Scientists commonly deal with very large or very small numbers. Both are commonly expressed in scientific notation, which is a pre-exponential term multiplied by an exponential term.

130 000 would be expressed as 1.3 × 10⁵

1.3 is the pre-exponential term (this is usually a number between 1 and 10).
10⁵ is the exponential term

0.000056 would be written as 5.6 × 10^–5

What is an exponential term?
Exponential terms have a base (10 in this case) raised to a power.

What is a power?
Powers are exponents.
The exponent tells us how many times to multiply the base by itself to obtain the corresponding decimal. 10 is the base used in scientific notation.

Why are some exponents positive and some exponents negative?
If the power of 10 is positive, the digit term (1 below) is multiplied by the powers of 10.

1 × 10⁰ = 1
1 × 10¹ = 1 × 10
1 × 10² = 1 × 10 × 10 = 100
1 × 10⁵ = 1 × 10 × 10 × 10 × 10 × 10 = 100 000

Thus numbers larger than 1 expressed in scientific notation have positive powers of 10.

If the power of 10 is negative, the digit term is divided by the powers of 10.

1 × 10^–2 =	1	=	1	= 0.01
	10²		10 × 10

1 × 10^–5 =	1	=
	10⁵

1	= 0.00001
10 × 10 × 10 × 10 × 10

Thus numbers smaller than 1 expressed in scientific notation have negative powers of 10.

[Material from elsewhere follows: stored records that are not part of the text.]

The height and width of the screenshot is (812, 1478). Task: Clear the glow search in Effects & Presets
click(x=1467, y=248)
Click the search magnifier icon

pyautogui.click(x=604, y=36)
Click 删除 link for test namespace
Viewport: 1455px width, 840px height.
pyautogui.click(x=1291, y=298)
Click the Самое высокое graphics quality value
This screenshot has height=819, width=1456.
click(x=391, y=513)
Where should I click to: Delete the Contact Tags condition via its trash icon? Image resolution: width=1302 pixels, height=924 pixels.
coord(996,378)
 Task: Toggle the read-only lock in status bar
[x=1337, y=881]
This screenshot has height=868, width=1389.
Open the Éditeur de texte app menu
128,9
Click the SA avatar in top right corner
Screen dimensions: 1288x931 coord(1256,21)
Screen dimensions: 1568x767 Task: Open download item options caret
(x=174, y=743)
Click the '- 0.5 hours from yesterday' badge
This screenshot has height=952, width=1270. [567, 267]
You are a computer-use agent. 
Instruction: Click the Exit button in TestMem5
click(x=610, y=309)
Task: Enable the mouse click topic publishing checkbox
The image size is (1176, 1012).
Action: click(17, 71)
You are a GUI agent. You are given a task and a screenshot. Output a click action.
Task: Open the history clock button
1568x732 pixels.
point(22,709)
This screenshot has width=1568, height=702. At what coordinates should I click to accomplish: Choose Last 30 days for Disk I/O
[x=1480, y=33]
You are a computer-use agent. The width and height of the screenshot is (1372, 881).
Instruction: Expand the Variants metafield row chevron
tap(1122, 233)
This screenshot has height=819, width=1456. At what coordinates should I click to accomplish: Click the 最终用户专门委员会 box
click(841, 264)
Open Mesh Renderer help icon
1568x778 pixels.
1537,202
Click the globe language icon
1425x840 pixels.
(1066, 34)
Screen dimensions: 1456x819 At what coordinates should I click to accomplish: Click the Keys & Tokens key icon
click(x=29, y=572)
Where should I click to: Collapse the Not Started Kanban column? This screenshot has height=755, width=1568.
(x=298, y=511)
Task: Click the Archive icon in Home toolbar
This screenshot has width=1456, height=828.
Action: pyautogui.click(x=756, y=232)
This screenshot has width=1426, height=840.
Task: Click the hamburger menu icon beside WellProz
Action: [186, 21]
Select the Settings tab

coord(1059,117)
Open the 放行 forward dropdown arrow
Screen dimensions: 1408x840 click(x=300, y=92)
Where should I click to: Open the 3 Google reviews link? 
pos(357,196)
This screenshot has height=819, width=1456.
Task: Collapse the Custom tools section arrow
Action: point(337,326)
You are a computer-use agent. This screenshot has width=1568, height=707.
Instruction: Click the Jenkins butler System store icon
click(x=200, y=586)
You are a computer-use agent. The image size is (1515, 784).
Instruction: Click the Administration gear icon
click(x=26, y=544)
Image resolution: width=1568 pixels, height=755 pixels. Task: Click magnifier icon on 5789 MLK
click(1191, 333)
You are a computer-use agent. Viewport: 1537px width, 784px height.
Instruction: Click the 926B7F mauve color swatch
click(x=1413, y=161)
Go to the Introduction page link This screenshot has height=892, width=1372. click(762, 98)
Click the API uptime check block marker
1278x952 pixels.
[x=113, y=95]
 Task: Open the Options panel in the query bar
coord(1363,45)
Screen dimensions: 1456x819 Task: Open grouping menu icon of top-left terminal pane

To convert from 1 × 10ⁿ to the corresponding number:

If the power of ten is positive, move the decimal point on 1* one place to the right for each power of 10
Example: three places to the right for 1 ×10³ which equals 1000

If the power of 10 is negative, the decimal point on 1* is moved one place to the left.
Example: 1 × 10^–1 = 0.1

*The decimal point on 1 is assumed to be directly after the 1 (that is 1.)